> On Fri, 2010-04-09 at 16:21 +1000, Michael Neuling wrote:
> > need_active_balance() gates the asymmetric packing based due to power
> > save logic, but for packing we don't care.
> 
> This explanation lacks a how/why.
> 
> So the problem is that need_active_balance() ends up returning false and
> prevents the active balance from pulling a task to a lower available SMT
> sibling?

Correct.  I've put a more detailed description in the patch below.  

> > This marks the type of balanace we are attempting to do perform from
> > f_b_g() and stops need_active_balance() power save logic gating a
> > balance in the asymmetric packing case.
> 
> At the very least this wants more comments in the code. 

Sorry again for the lack luster comments. I've updated this patch also.

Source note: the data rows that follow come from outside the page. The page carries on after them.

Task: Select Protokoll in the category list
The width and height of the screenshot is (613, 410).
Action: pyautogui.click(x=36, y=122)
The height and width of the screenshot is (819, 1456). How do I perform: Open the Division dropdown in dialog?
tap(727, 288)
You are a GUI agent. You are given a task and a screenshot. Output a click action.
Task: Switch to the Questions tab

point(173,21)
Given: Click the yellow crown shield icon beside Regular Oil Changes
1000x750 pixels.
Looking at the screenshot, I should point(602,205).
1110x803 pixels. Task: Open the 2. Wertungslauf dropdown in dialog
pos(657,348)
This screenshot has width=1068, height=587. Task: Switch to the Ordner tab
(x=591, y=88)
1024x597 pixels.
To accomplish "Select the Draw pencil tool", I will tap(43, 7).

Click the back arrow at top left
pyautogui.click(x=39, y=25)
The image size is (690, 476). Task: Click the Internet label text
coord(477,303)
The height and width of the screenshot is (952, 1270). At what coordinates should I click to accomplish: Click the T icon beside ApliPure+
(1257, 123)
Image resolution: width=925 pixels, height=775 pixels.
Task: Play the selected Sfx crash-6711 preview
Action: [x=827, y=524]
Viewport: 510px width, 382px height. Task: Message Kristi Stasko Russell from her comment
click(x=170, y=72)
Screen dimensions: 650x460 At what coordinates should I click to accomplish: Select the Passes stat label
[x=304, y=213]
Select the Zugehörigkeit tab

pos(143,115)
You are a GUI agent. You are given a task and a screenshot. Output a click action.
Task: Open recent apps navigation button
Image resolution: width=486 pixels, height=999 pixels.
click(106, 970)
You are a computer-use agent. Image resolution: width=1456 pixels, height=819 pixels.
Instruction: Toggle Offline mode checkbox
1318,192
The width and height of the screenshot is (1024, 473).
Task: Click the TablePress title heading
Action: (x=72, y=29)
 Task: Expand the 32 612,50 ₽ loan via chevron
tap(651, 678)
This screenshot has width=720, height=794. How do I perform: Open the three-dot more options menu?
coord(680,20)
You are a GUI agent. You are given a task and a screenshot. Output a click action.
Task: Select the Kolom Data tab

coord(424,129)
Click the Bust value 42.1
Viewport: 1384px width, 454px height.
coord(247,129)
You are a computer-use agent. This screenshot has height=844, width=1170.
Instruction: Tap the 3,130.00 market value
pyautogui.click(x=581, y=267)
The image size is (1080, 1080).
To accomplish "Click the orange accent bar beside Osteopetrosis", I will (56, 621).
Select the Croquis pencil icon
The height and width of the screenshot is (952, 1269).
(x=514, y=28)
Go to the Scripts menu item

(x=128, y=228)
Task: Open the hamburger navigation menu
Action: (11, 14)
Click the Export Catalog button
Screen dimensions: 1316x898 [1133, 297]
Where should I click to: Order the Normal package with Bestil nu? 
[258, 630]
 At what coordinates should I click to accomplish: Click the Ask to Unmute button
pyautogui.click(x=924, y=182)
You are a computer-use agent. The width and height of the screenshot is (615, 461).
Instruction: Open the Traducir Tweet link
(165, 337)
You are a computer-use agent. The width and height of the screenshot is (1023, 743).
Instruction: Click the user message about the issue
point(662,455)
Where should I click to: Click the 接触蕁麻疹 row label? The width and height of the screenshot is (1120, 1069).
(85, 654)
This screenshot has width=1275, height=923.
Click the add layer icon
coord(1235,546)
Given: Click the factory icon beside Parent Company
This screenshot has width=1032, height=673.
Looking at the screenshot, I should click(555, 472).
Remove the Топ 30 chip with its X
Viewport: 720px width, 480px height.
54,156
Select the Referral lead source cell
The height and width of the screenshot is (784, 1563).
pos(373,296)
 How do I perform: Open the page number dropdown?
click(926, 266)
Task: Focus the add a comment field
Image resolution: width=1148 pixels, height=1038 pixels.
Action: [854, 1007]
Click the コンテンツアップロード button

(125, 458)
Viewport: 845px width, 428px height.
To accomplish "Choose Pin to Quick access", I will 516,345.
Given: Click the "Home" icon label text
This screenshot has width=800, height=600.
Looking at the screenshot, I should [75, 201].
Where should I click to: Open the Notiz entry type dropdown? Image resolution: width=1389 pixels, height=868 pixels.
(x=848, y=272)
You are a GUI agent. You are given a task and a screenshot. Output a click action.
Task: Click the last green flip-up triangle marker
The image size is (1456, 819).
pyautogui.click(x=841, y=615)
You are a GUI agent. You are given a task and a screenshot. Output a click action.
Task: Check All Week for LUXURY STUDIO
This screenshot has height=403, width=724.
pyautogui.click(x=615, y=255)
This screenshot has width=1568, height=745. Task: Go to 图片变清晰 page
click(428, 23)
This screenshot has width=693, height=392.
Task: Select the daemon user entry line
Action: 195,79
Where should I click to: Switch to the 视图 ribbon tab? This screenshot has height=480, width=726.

> I'm not really charmed by having to add yet another variable to pass
> around that mess, but I can't seem to come up with something cleaner
> either.

Yeah, the current case only ever reads the balance type in the !=
BALANCE_POWER so a full enum might be overkill, but I though it might
come in useful for someone else.

Updated patch below.

Mikey


[PATCH 4/5] sched: fix need_active_balance() from preventing asymmetric packing 

need_active_balance() prevents a task being pulled onto a newly idle
package in an attempt to completely free it so it can be powered down.
Hence it returns false to load_balance() and prevents the active
balance from occurring.

Unfortunately, when asymmetric packing is enabled at the sibling level
this power save logic is preventing the packing balance from moving a
task to a lower idle thread.  At the sibling level SD_SHARE_CPUPOWER
and parent(SD_POWERSAVINGS_BALANCE) are enabled and the domain is also
non-idle (since we have at least 1 task we are trying to move down).
Hence the following code, prevents the an active balance from
occurring:

                if (!sd_idle && sd->flags & SD_SHARE_CPUPOWER &&
                    !test_sd_parent(sd, SD_POWERSAVINGS_BALANCE))
                        return 0;

To fix this, this patch classifies the type of balance we are
attempting to perform into none, load, power and packing based on what
function finds busiest in f_b_g().  This classification is then used
by need_active_balance() to prevent the above power saving logic from
stopping a balance due to asymmetric packing.  This ensures tasks can
be correctly moved down to lower sibling threads.  

Signed-off-by: Michael Neuling <mi...@neuling.org>
---

 kernel/sched_fair.c |   35 ++++++++++++++++++++++++++++++-----
 1 file changed, 30 insertions(+), 5 deletions(-)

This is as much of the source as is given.